WHAT TO DO
Convert into a JSON list of strings, one per line and skipping blank lines, only the lines from the one containing "Image resolution: width=2160" through the one containing "Open the hamburger main menu", inclusive.

SUPPLIED MATERIAL
· · · · ·
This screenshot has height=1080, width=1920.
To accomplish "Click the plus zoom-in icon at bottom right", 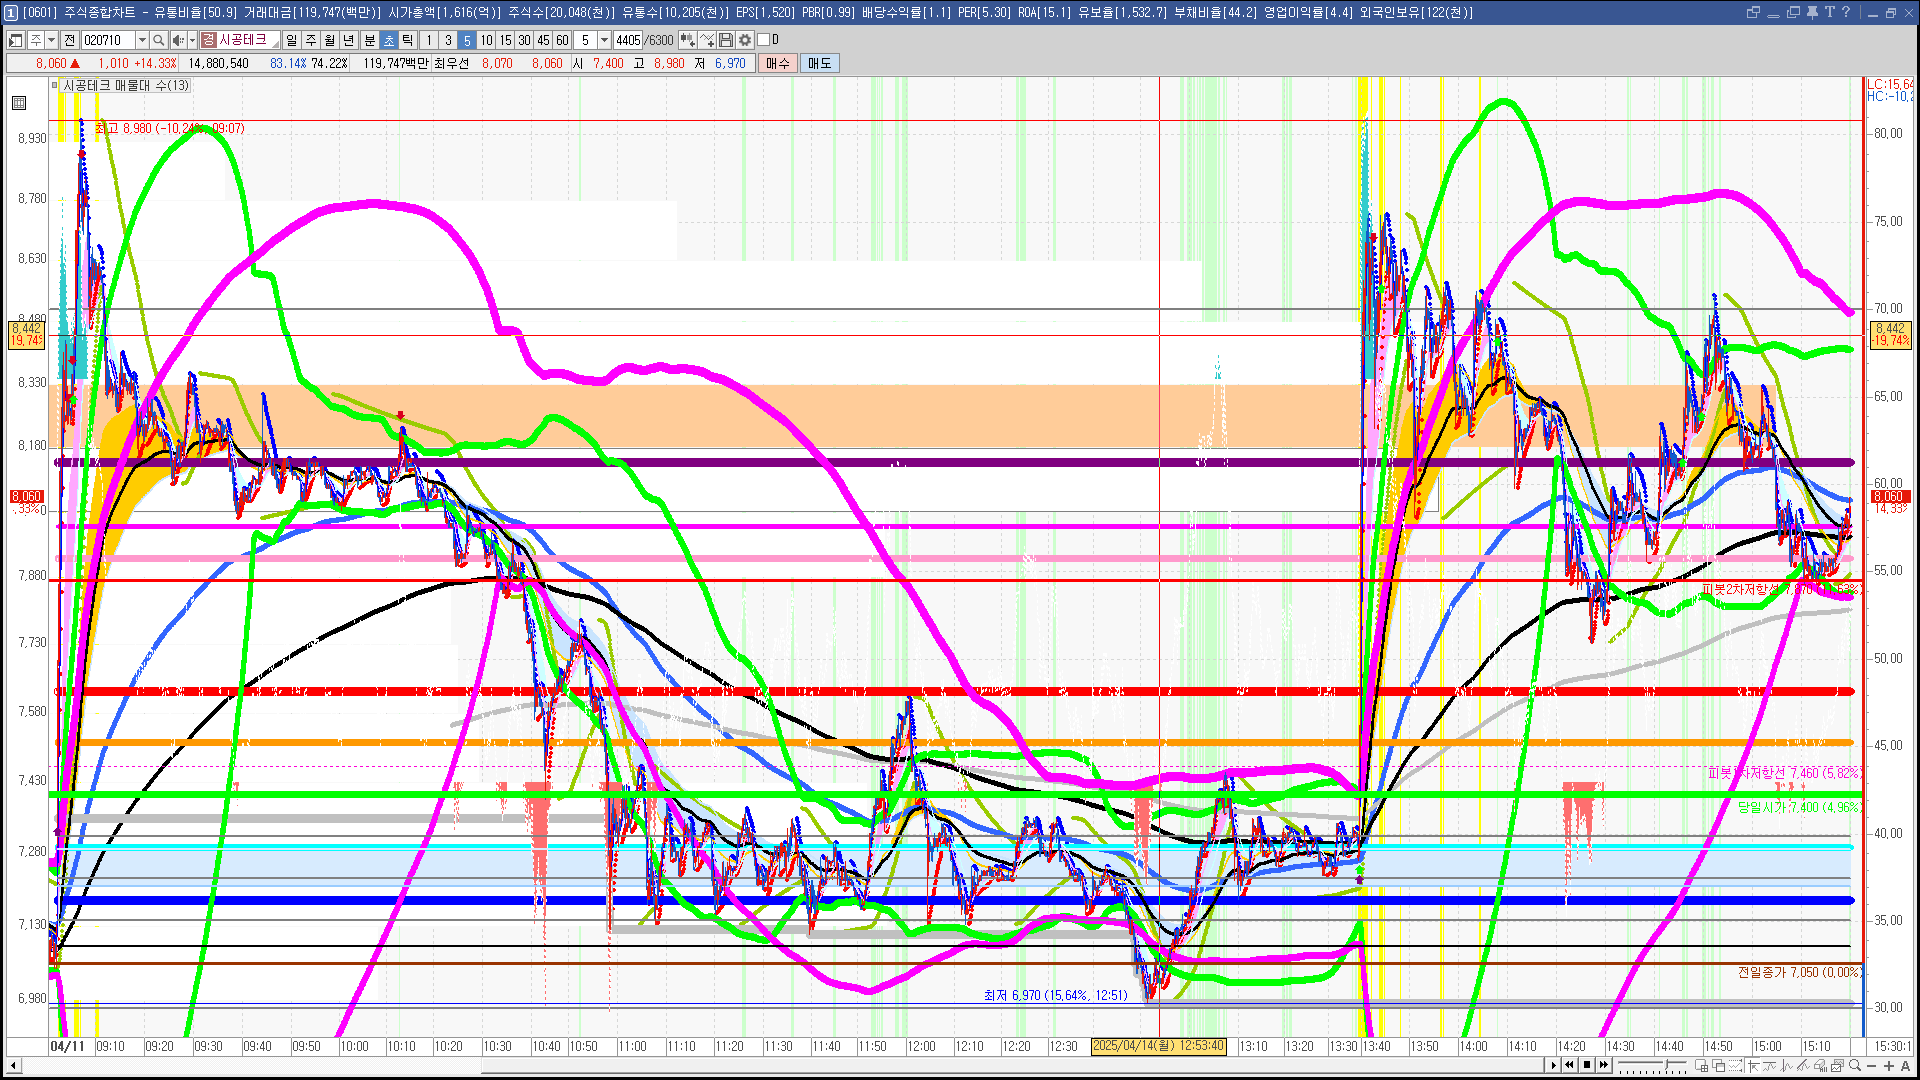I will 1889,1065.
· · · · ·
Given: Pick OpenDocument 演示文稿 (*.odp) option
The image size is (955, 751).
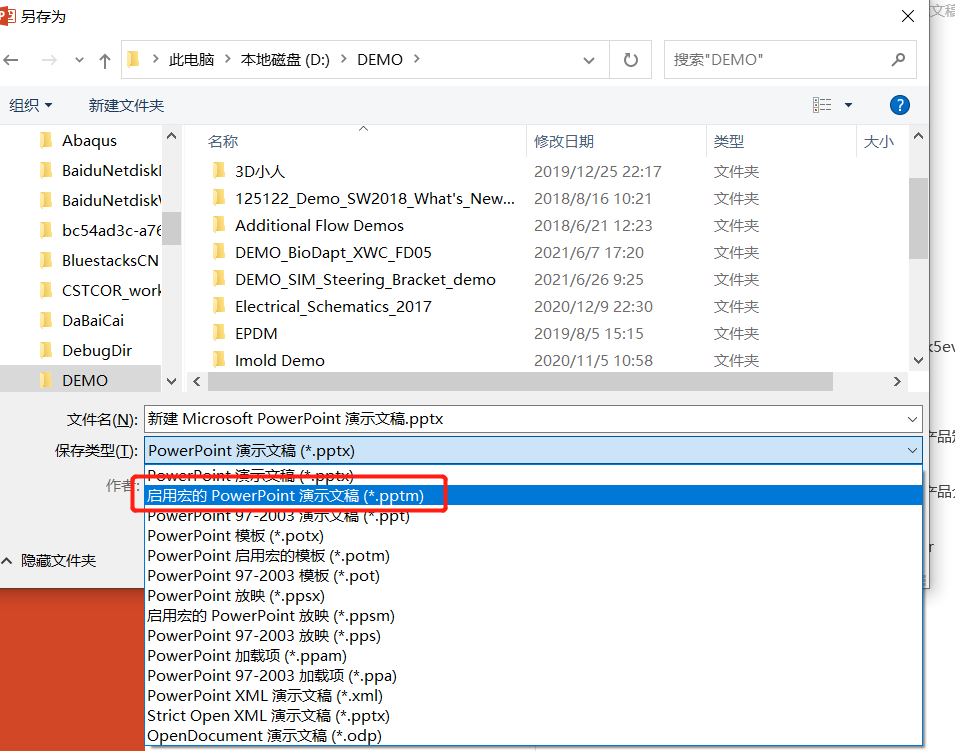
· · · · ·
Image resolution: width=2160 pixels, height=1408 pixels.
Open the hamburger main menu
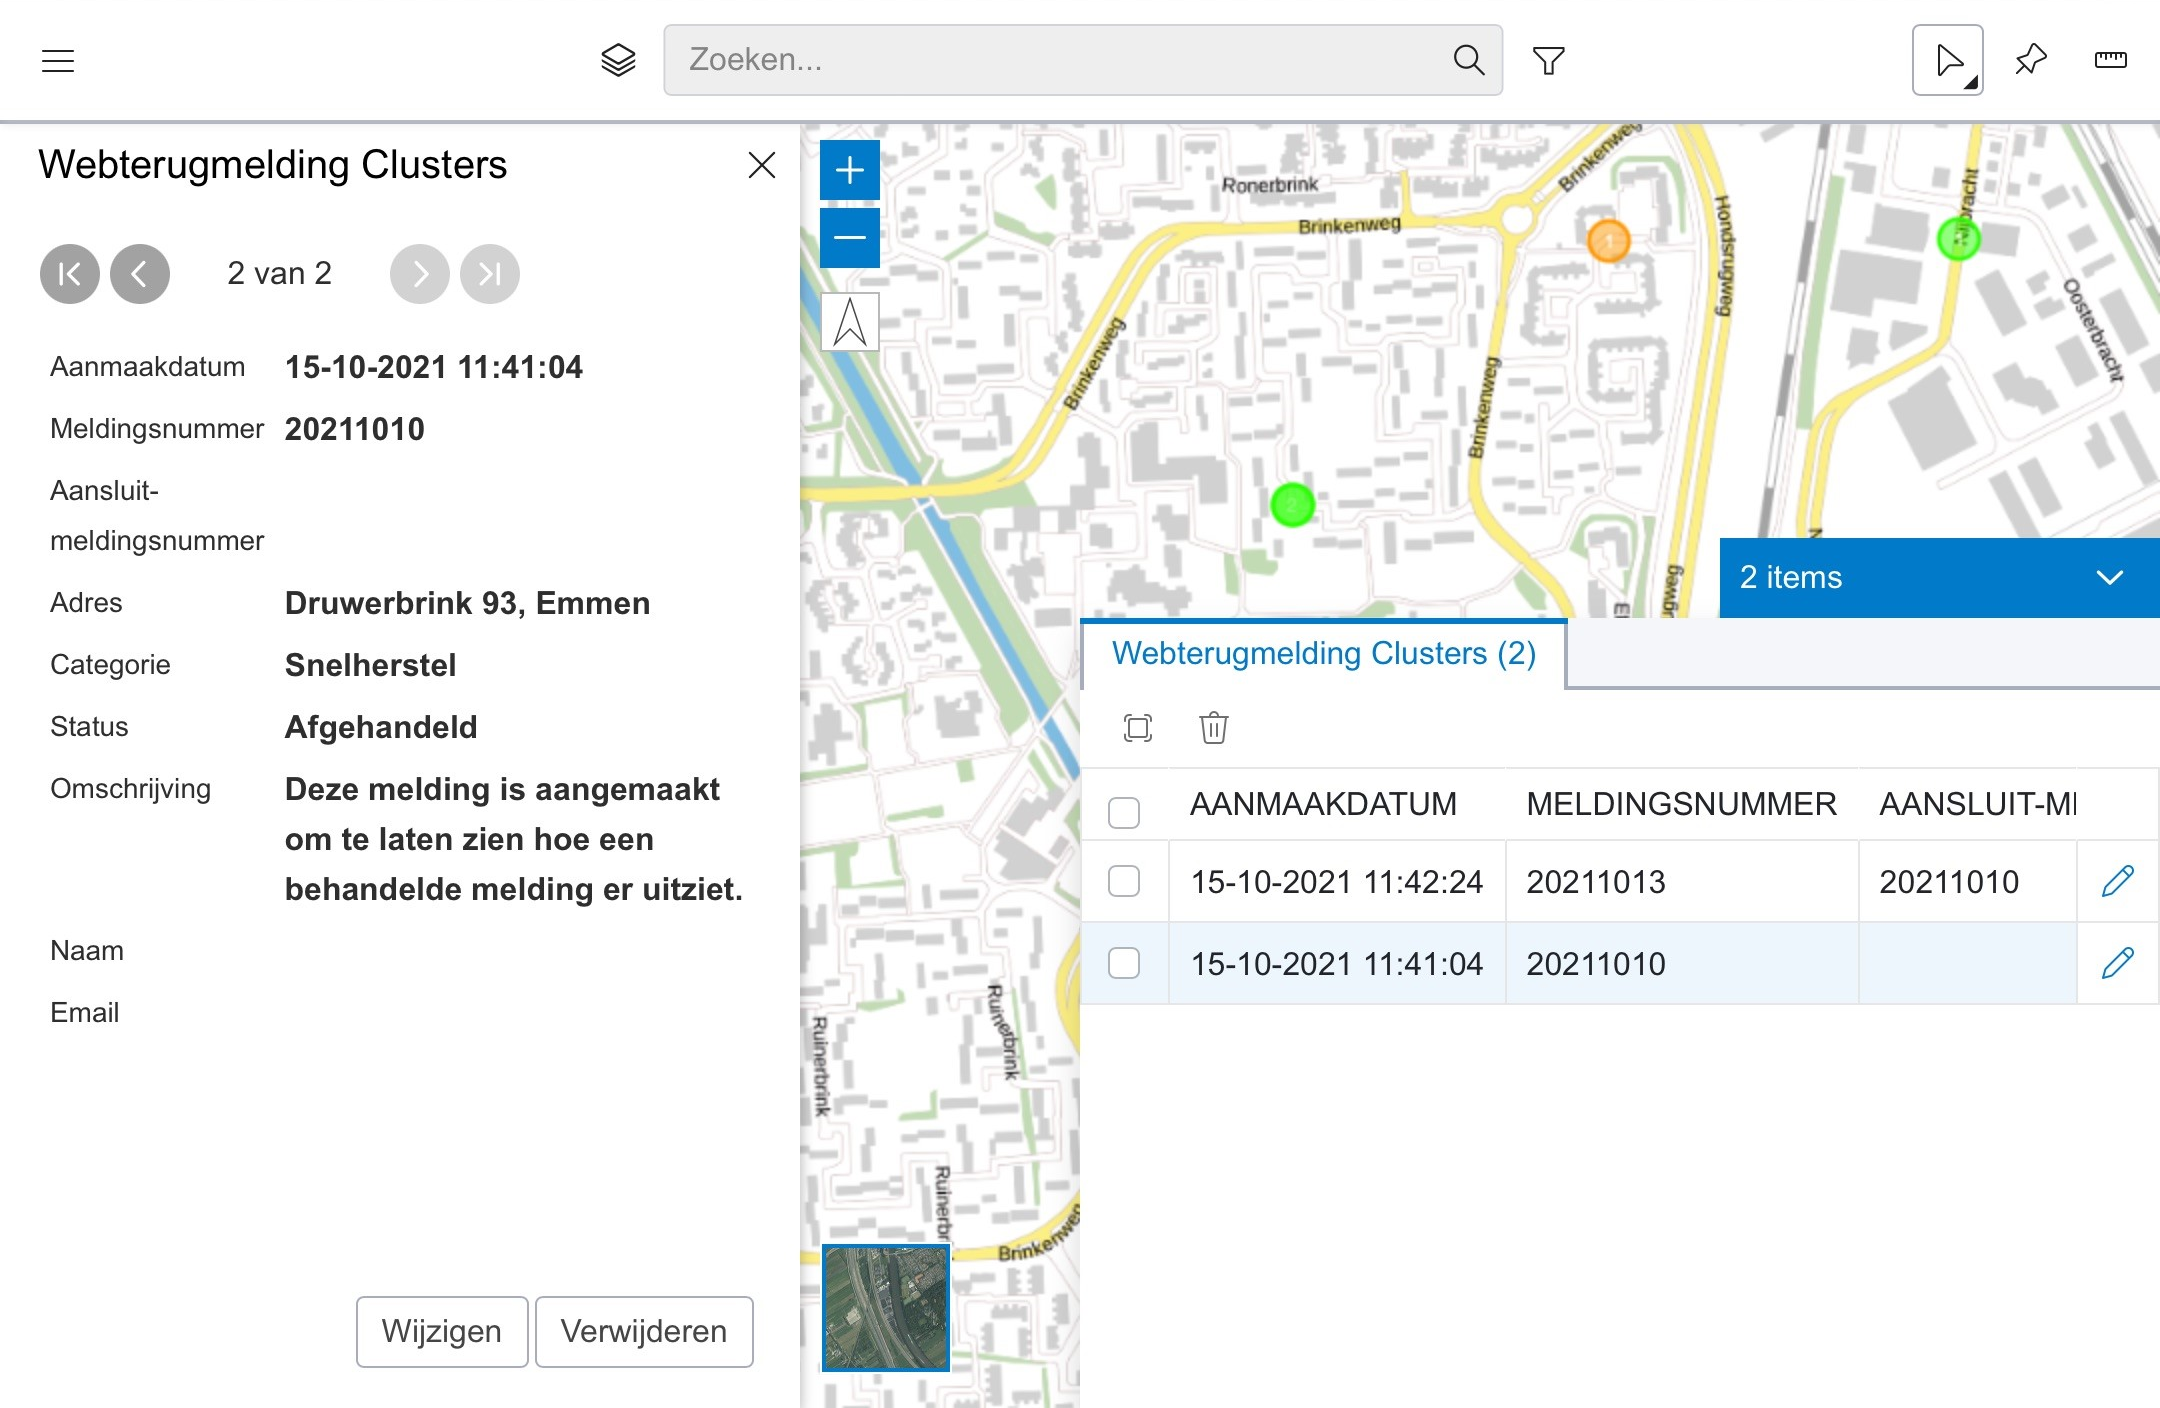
· · · · ·
ANSWER TO THE PROBLEM
[
  "Image resolution: width=2160 pixels, height=1408 pixels.",
  "Open the hamburger main menu"
]